___ DATASET EXCERPTS

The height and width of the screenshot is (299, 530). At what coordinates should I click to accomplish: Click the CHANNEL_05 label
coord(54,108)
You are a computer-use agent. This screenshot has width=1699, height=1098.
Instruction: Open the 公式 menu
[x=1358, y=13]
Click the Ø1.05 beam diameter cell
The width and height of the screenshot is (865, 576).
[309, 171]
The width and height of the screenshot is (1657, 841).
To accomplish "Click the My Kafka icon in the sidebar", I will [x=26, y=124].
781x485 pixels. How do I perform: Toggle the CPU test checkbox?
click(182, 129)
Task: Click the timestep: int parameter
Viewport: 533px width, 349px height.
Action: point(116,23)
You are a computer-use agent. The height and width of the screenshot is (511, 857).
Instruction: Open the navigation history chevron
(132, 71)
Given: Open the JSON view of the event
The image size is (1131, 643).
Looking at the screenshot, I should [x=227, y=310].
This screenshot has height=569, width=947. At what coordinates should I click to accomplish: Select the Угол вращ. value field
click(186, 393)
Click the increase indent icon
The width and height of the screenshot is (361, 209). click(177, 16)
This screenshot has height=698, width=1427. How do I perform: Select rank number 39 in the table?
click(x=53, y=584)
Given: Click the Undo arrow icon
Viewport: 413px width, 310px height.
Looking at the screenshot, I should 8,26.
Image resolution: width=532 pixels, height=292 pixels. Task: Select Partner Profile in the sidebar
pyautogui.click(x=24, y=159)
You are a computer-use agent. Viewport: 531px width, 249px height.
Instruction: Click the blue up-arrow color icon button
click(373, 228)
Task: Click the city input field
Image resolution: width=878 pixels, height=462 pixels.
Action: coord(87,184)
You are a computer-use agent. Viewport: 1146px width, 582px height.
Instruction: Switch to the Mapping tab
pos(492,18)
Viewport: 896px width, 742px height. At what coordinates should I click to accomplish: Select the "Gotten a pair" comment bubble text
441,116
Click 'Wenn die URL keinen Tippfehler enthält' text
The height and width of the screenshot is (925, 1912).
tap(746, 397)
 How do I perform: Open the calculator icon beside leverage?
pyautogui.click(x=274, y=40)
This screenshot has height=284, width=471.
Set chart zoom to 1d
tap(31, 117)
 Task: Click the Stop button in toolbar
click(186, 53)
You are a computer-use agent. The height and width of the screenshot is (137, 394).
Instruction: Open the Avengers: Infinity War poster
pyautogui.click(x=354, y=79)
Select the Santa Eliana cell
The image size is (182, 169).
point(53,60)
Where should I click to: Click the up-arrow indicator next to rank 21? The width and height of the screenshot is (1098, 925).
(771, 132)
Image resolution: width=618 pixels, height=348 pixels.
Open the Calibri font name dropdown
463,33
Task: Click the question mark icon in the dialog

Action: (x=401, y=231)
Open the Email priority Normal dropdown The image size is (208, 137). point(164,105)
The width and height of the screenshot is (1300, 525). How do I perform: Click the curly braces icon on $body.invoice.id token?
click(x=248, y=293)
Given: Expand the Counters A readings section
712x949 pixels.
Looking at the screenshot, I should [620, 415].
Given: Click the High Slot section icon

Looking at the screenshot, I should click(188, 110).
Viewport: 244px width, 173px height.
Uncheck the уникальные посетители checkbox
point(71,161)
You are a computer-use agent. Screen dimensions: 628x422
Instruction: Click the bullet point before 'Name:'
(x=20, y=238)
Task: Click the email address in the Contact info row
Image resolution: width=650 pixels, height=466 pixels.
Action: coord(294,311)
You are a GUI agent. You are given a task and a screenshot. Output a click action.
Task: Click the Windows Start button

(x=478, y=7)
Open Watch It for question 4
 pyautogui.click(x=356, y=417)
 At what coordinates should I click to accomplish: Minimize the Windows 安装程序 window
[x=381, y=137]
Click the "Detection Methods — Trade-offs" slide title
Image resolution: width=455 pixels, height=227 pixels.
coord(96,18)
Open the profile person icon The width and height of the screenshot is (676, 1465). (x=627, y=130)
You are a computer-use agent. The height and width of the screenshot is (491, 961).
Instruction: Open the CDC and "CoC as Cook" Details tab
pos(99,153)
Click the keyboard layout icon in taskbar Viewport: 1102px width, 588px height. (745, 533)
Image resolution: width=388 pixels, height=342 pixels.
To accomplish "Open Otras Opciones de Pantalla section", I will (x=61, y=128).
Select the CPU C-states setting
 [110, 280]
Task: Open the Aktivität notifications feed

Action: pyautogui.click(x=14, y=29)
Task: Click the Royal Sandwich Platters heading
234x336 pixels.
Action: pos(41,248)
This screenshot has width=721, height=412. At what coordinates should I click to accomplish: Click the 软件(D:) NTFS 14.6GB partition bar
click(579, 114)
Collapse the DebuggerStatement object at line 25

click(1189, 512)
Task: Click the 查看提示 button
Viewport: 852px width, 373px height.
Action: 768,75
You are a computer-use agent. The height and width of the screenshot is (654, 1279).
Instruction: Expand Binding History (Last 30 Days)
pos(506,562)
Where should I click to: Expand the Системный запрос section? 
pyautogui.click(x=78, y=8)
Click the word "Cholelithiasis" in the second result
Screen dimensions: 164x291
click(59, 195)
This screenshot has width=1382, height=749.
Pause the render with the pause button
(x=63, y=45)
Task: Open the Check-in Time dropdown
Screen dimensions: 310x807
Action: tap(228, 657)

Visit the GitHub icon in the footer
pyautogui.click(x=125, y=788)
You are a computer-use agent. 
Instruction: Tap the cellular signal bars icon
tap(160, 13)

______

SET TASK:
Please write out all of the lines above word for word, with nothing changed, added or left out.

TASK SOLUTION:
The height and width of the screenshot is (299, 530). At what coordinates should I click to accomplish: Click the CHANNEL_05 label
coord(54,108)
You are a computer-use agent. This screenshot has width=1699, height=1098.
Instruction: Open the 公式 menu
[x=1358, y=13]
Click the Ø1.05 beam diameter cell
The width and height of the screenshot is (865, 576).
[309, 171]
The width and height of the screenshot is (1657, 841).
To accomplish "Click the My Kafka icon in the sidebar", I will [x=26, y=124].
781x485 pixels. How do I perform: Toggle the CPU test checkbox?
click(182, 129)
Task: Click the timestep: int parameter
Viewport: 533px width, 349px height.
Action: point(116,23)
You are a computer-use agent. The height and width of the screenshot is (511, 857).
Instruction: Open the navigation history chevron
(132, 71)
Given: Open the JSON view of the event
The image size is (1131, 643).
Looking at the screenshot, I should [x=227, y=310].
This screenshot has height=569, width=947. At what coordinates should I click to accomplish: Select the Угол вращ. value field
click(186, 393)
Click the increase indent icon
The width and height of the screenshot is (361, 209). click(177, 16)
This screenshot has height=698, width=1427. How do I perform: Select rank number 39 in the table?
click(x=53, y=584)
Given: Click the Undo arrow icon
Viewport: 413px width, 310px height.
Looking at the screenshot, I should 8,26.
Image resolution: width=532 pixels, height=292 pixels. Task: Select Partner Profile in the sidebar
pyautogui.click(x=24, y=159)
You are a computer-use agent. Viewport: 531px width, 249px height.
Instruction: Click the blue up-arrow color icon button
click(373, 228)
Task: Click the city input field
Image resolution: width=878 pixels, height=462 pixels.
Action: coord(87,184)
You are a computer-use agent. Viewport: 1146px width, 582px height.
Instruction: Switch to the Mapping tab
pos(492,18)
Viewport: 896px width, 742px height. At what coordinates should I click to accomplish: Select the "Gotten a pair" comment bubble text
441,116
Click 'Wenn die URL keinen Tippfehler enthält' text
The height and width of the screenshot is (925, 1912).
tap(746, 397)
 How do I perform: Open the calculator icon beside leverage?
pyautogui.click(x=274, y=40)
This screenshot has height=284, width=471.
Set chart zoom to 1d
tap(31, 117)
 Task: Click the Stop button in toolbar
click(186, 53)
You are a computer-use agent. The height and width of the screenshot is (137, 394).
Instruction: Open the Avengers: Infinity War poster
pyautogui.click(x=354, y=79)
Select the Santa Eliana cell
The image size is (182, 169).
point(53,60)
Where should I click to: Click the up-arrow indicator next to rank 21? The width and height of the screenshot is (1098, 925).
(771, 132)
Image resolution: width=618 pixels, height=348 pixels.
Open the Calibri font name dropdown
463,33
Task: Click the question mark icon in the dialog

Action: (x=401, y=231)
Open the Email priority Normal dropdown The image size is (208, 137). point(164,105)
The width and height of the screenshot is (1300, 525). How do I perform: Click the curly braces icon on $body.invoice.id token?
click(x=248, y=293)
Given: Expand the Counters A readings section
712x949 pixels.
Looking at the screenshot, I should [620, 415].
Given: Click the High Slot section icon

Looking at the screenshot, I should click(188, 110).
Viewport: 244px width, 173px height.
Uncheck the уникальные посетители checkbox
point(71,161)
You are a computer-use agent. Screen dimensions: 628x422
Instruction: Click the bullet point before 'Name:'
(x=20, y=238)
Task: Click the email address in the Contact info row
Image resolution: width=650 pixels, height=466 pixels.
Action: coord(294,311)
You are a GUI agent. You are given a task and a screenshot. Output a click action.
Task: Click the Windows Start button

(x=478, y=7)
Open Watch It for question 4
 pyautogui.click(x=356, y=417)
 At what coordinates should I click to accomplish: Minimize the Windows 安装程序 window
[x=381, y=137]
Click the "Detection Methods — Trade-offs" slide title
Image resolution: width=455 pixels, height=227 pixels.
coord(96,18)
Open the profile person icon The width and height of the screenshot is (676, 1465). (x=627, y=130)
You are a computer-use agent. The height and width of the screenshot is (491, 961).
Instruction: Open the CDC and "CoC as Cook" Details tab
pos(99,153)
Click the keyboard layout icon in taskbar Viewport: 1102px width, 588px height. (745, 533)
Image resolution: width=388 pixels, height=342 pixels.
To accomplish "Open Otras Opciones de Pantalla section", I will (x=61, y=128).
Select the CPU C-states setting
 [110, 280]
Task: Open the Aktivität notifications feed

Action: pyautogui.click(x=14, y=29)
Task: Click the Royal Sandwich Platters heading
234x336 pixels.
Action: pos(41,248)
This screenshot has width=721, height=412. At what coordinates should I click to accomplish: Click the 软件(D:) NTFS 14.6GB partition bar
click(579, 114)
Collapse the DebuggerStatement object at line 25

click(1189, 512)
Task: Click the 查看提示 button
Viewport: 852px width, 373px height.
Action: 768,75
You are a computer-use agent. The height and width of the screenshot is (654, 1279).
Instruction: Expand Binding History (Last 30 Days)
pos(506,562)
Where should I click to: Expand the Системный запрос section? 
pyautogui.click(x=78, y=8)
Click the word "Cholelithiasis" in the second result
Screen dimensions: 164x291
click(59, 195)
This screenshot has width=1382, height=749.
Pause the render with the pause button
(x=63, y=45)
Task: Open the Check-in Time dropdown
Screen dimensions: 310x807
Action: tap(228, 657)

Visit the GitHub icon in the footer
pyautogui.click(x=125, y=788)
You are a computer-use agent. 
Instruction: Tap the cellular signal bars icon
tap(160, 13)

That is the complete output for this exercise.